HARLINGEN — You gotta have shots.
Like? Rubella, diphtheria, hepatitis B…
There’s a long and very complicated list of vaccines children should receive in order to enter school, and different ages require different shots.
Chicken pox? Two doses. Hepatitis B? Three doses. And then there’s the MMR — measles, mumps and rubella — which requires two doses. And on and on.
The requirements can be confusing. Pull up the Department of State Health Services website and you’ll see the list, but even that can be a little intimidating.
But of one thing there is no doubt. Your children will need to have their shots before they can begin school this year, said Irene Castillo, director of health services for the Harlingen school district.
They can find out exactly what those requirements are at the doctor’s office, the same place where they can get their vaccines.
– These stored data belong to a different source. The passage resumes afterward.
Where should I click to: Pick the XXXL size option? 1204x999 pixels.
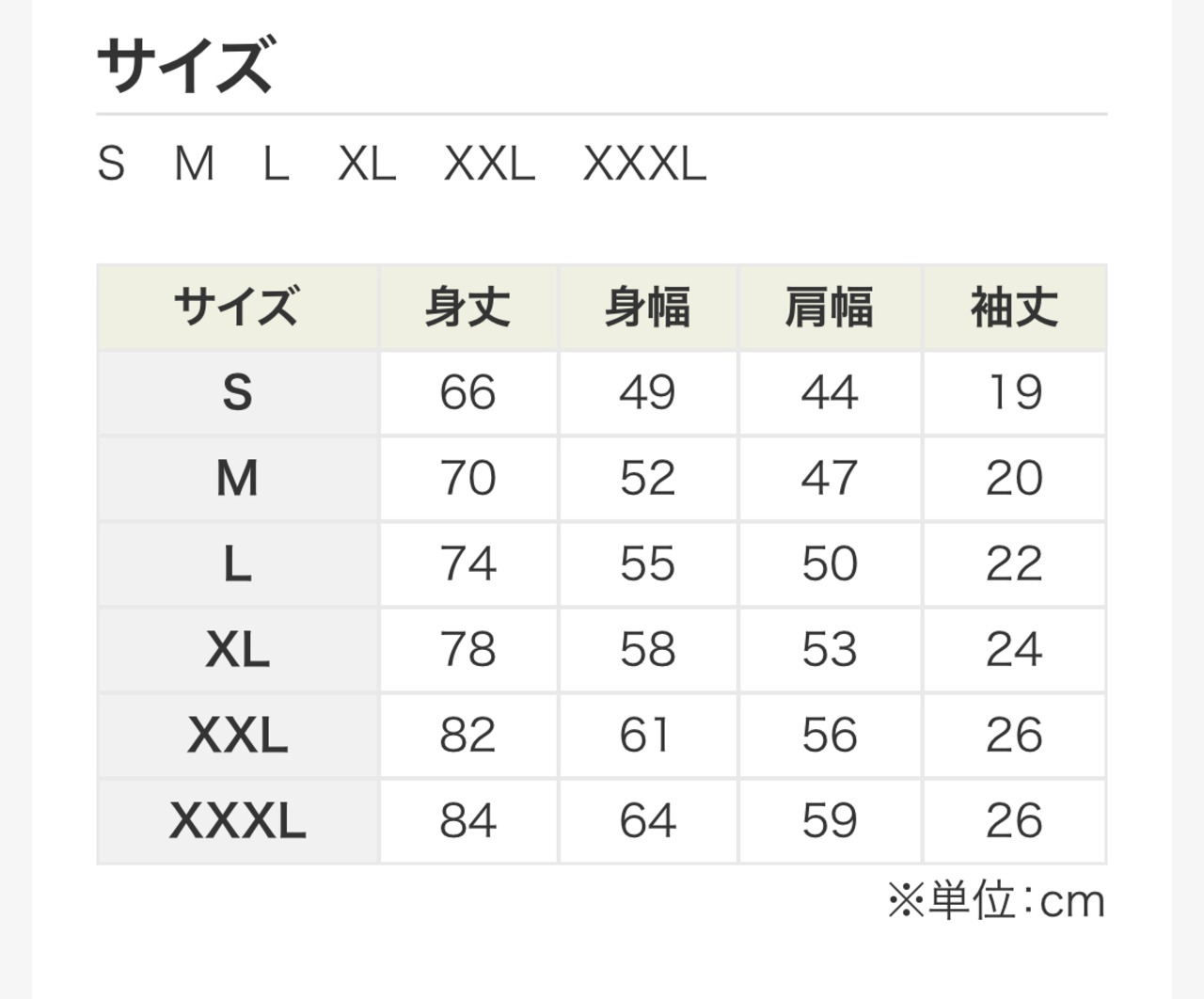point(644,164)
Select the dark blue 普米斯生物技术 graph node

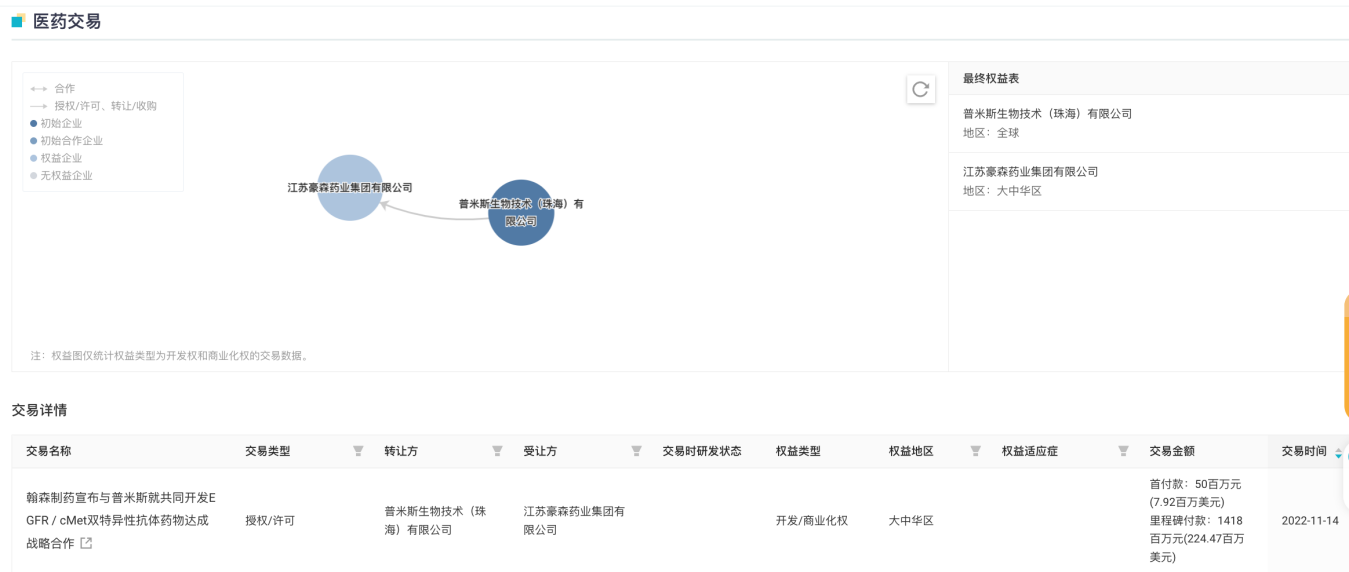[521, 213]
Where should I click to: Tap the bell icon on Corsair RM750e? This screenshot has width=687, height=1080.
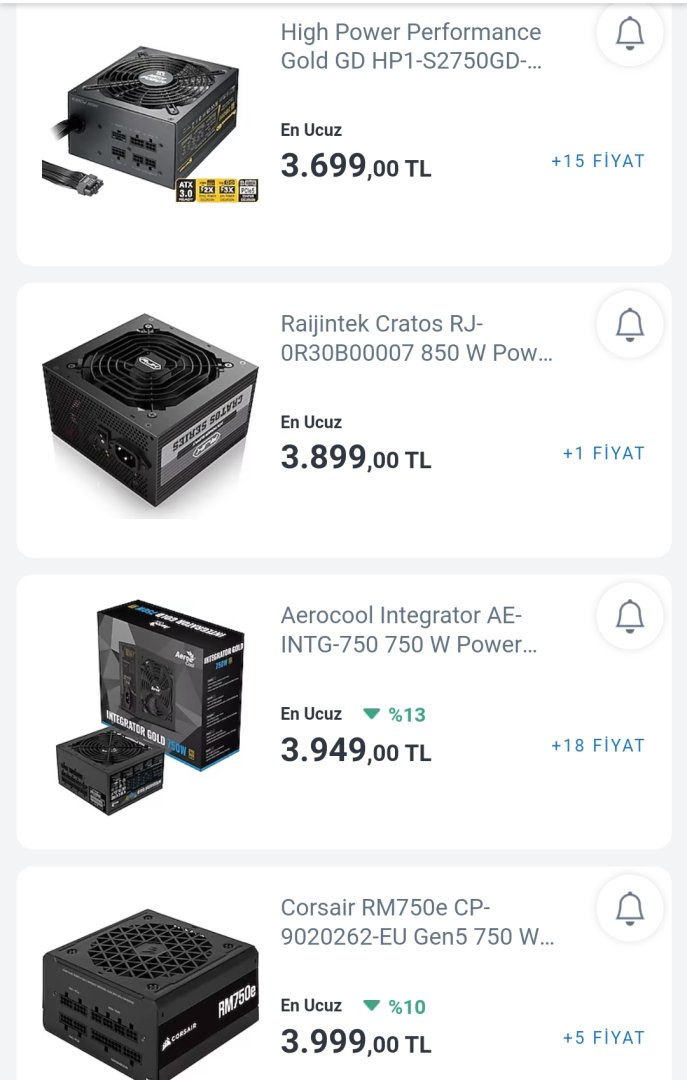tap(629, 908)
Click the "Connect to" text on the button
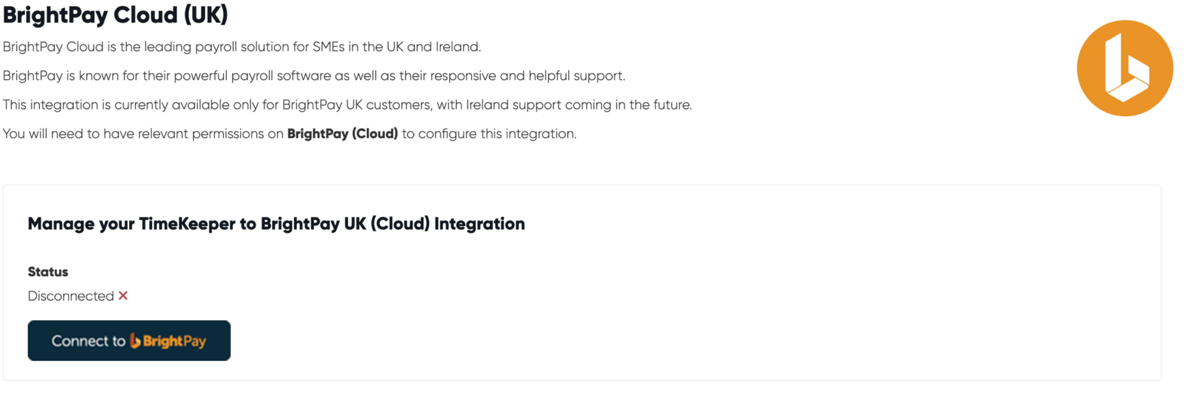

Children who lack adequate insurance or are on Medicaid can receive their vaccinations at facilities operated by the Cameron County Department of Health and Human Services.
Lori Romero, director of elementary education, said parents will receive proof of their children’s vaccinations. That paperwork is necessary for enrollment in school. Vaccinations are important for many reasons, she said.
“It’s important number one just to help them stay healthy,” she said. “It’s obviously something that’s been vetted out by doctors that it’s what’s best for the children to get these shots just so we can make sure that they’re healthy, because if they’re not healthy they’re not going to be able to learn right.”
Proof of vaccination also helps teachers and administrators stay informed of students’ health.
Exemptions are allowed in some cases.
“We have three types,” Castillo said. “We have a medical exemption, a religious exemption and a conscientious exemption. The medical has to come from the doctor. The conscientious one comes from the state and of course if it’s religious it has to come from the state.”